The reasoning is straightforward: Postgres is a general-purpose database engine, you likely already run your core OLTP workload on Postgres, and you probably don't have time to become an expert in specialized storage systems. This, coupled with improvements in hardware and Postgres performance, means you can start with Postgres for task queues or message queues, caching, vector embeddings, search and file storage.
This has been our primary approach with Hatchet, and so far it's worked out. Every engineer is well-versed in writing Postgres schemas and queries from scratch, and we're aware of the tradeoffs that we make in battling the Postgres query planner and the MVCC model.
But there's a limit to this approach for every growing startup, and we finally reached it: storing large amounts of jsonb data in our Postgres instances. Here's the story of our migration from jsonb columns and toast tables to what we affectionately call supertoast tables.
The foundational data structure in Hatchet is the task queue; it's what durable workflows, DAGs, events, and nearly every other feature is built on. Each task in the queue contains an input, and after completion, an output. These inputs and outputs are arbitrary JSON payloads which enter the system rapidly.
An additional constraint is that Hatchet is designed to be fast; it takes less than an average of 25ms (and in the optimistic case, as fast as 9ms) for a task to be sent to the engine and start running on a worker. This rules out a set of candidate options. Object stores are much too slow, and many hosted databases can be tricky to work with because networked disks have restrictive IOPS. NVMe disks are a great fit, and we already run most of our hosted infrastructure on NVMe-backed Postgres already!
So like pretty much everything else in our system, we persist these payloads to Postgres using the jsonb column type.
The downsides are clear. Even small payloads can take up over 50% of our database storage, and larger payloads can take up well over 90%. But only payloads from very recent tasks are accessed frequently. Payload access follows a power law; payloads from over a day ago are very, very infrequently accessed. This leaves a good chunk of the database storage just sitting idle on our NVMe disks, which is not ideal from a cost-efficiency perspective and also bloats our backups.
What happens if our database starts to fill up rapidly? While NVMe disks give us fantastic IOPS, they're not networked, which means that swapping a disk requires that we provision an entirely new database. To make matters worse, Hatchet is a very high-churn system, which means that our WAL is very large compared to a more traditional SaaS read-heavy workload. New databases can sometimes take many hours to provision, which can get scary as the database nears 100% of its storage capacity.

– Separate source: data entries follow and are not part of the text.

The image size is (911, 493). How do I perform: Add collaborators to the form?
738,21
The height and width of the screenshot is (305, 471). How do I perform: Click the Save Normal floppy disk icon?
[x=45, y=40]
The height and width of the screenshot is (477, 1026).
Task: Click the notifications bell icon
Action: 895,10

A less obvious issue is the impact of large payloads on autovacuum operations on the database. We started to see extremely long-running processes on our Postgres instances resembling the following:
Yes, that's an autovacuum nearing 18 hours! And there are a lot of ways to tune this. But more interesting is the table it's vacuuming: a TOAST table.
TOAST stands for The Oversized-Attribute Storage Technique. Postgres utilizes this technique for any row values larger than 2kb; these large values then become written across multiple chunks of the toast table.

Toast tables are managed by Postgres, but expose some functionality to the user. For example, you can override autovacuum settings on tables with the toast. prefix to tune autovacuum separately for these tables (by default, toast tables inherit their autovacuum settings from the tables, according to this forum response).
As we saw before, toast tables are expensive to traverse for autovacuum, leading to really high IOPS load on the database — this will be important later.
To solve the problem of infrequently accessed payloads filling up our disk space, we'd prefer all of our hot payloads are stored in Postgres (primarily in toast tables), while cold payloads are offloaded to S3 with a reference stored in the database for full consistency. This would give us fast access for latency-sensitive workloads but flexible and cheap storage for older tasks, where latency isn't a concern.
We'll call this a supertoast table:
Note that this table is partitioned by daily time-based partitions — we'll see why this is important later on! Once we cross the threshold of 24 hours, we're going to offload all of the existing payloads in a given partition onto S3, leaving only the pointer to the S3 bucket as the key.
The offloading job was trickier than we initially thought.
This is a time-delayed data replication system, so we reached for a natural data structure: modeling the offloads as a write-ahead log (WAL) of our supertoast table. The idea was that we'd have a job constantly running which would pop rows off the WAL which met some age criterion, send the payloads to S3, and then update the source record with the key we'd just written.
We built and shipped this very quickly, and it had notable problems:
It also turns out that a WAL isn't the ideal data model, because writes to S3 are heavily parallelizable (and as we'll see in a second, should be batched), so we wanted to grab huge chunks of data where we could. In addition, we realized that update and delete operations in the WAL don't matter in any practical sense; for updates, we could simply rewrite a payload inline, and deletes would be reclaimed by S3 lifecycle policies with data consistency as long as the supertoast reference row was deleted properly.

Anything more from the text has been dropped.